• • All pair shortest path floyd warshall algorithm. All pair shortest path is problem of finding shortest distance between every pair of vertices/nodes in a given directed weighted graph. floyd warshall algorithm is an algorithm which finds shortest path between every pair of vertices/nodes in a given directed weighted graph. The weight can be positive or negative. The only constrains of this algorithm is “graph should not contain a negative cycle“. Negative cycle is a cycle whose sum of edge weights is negative.

Let us take an example graph ( below figure). The right side is representation of graph as matrix. The distance or weight of an edge is the cell value.
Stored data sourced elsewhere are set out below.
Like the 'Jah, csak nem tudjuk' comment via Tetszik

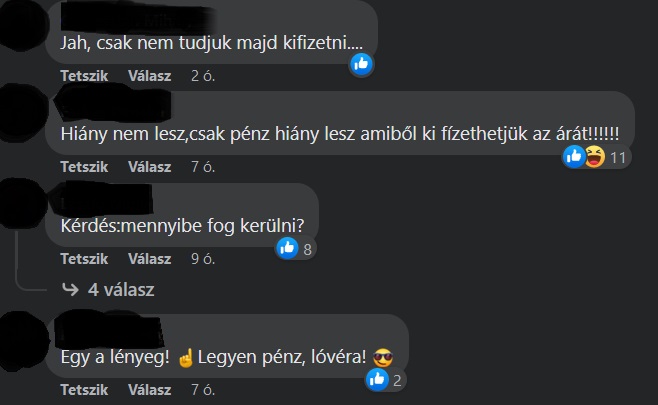[x=84, y=76]
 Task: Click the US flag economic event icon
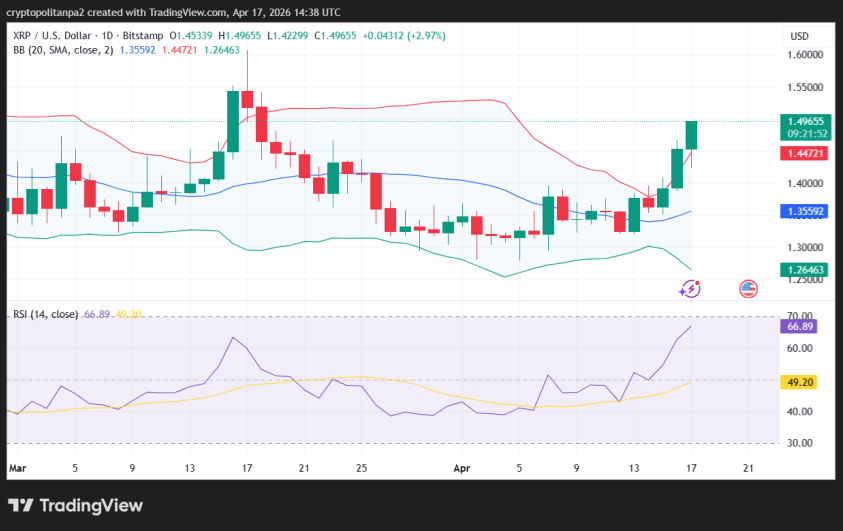tap(748, 289)

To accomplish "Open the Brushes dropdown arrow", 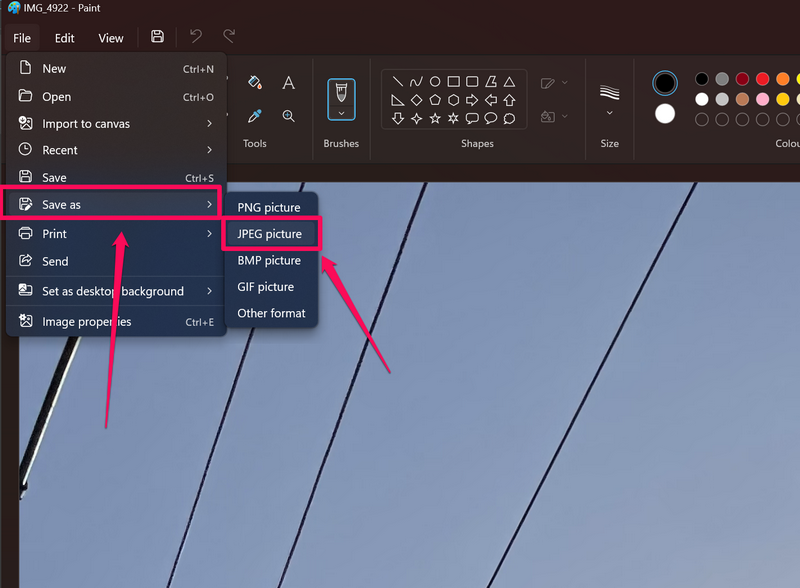I will click(x=341, y=113).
For example in below graph the distance/weight between node 1 to node 2 is 6 so in matrix C¹²=6. If the two nodes are unreachable then the distance between them will be infinity, for example in below graph there is no direction from 1 to 4 so distance between them would be infinity, however there is direction from 4 to 1 and distance is 2. The Floyd-Warshall Algorithm

This algorithm calculates the length of the shortest path between every pair of nodes in a graph in O(V3) time.

(1) Take a matrix of size (NXN) where N is number of vertices/nodes.
(2) Initialize all distances between nodes (i,j) to INF. take very large value to INF=INT_MAX.
(3) Fill the distance between nodes (i,j) in matrix. ( this is also called adjacency matrix for graph representation)
(4) calculate all pairs shortest path by iterating
for i,j,k
distance (i,j) = min(( min(i,j) , mimI(i,j) + min(k,j))

#include<stdio.h>
#include<limits.h>

// Number of V in the graph
#define V 5

/* Define Infinite as a large enough value.*/
#define INF 88888

int main ()
{

// Initialize  distance INF
//value of G[i][j] is distance from ith node to jth node
// and feed the distance
int G[V][V] = { {0, 6, 8, INF, -4},
{INF, 0, INF, 1, 7},
{INF, 4, 0, INF, INF},
{2, INF, -5, 0, INF},
{INF, INF, INF, 3, 0}};

int k = 0;
int i = 0;
int j = 0;

// Floyd-Warshall
// Add V in sequence
// for example (add node 1 then 2, 3 upto n) and choose
// shorter distance
for (k = 0; k < V; k++)
for (i = 0; i < V; i++)
for (j = 0; j < V; j++) if (G[i][j] > G[i][k] + G[k][j])
G[i][j] = G[i][k] + G[k][j];

// Print out final distance matrix
printf ("shortest distances between every pair of vertices\n");
for (i = 0; i < V; i++)
{
for (j = 0; j < V; j++)
printf ("%5d", G[i][j]);
printf ("\n");
}

return 0;
}

Time complexity O(N³).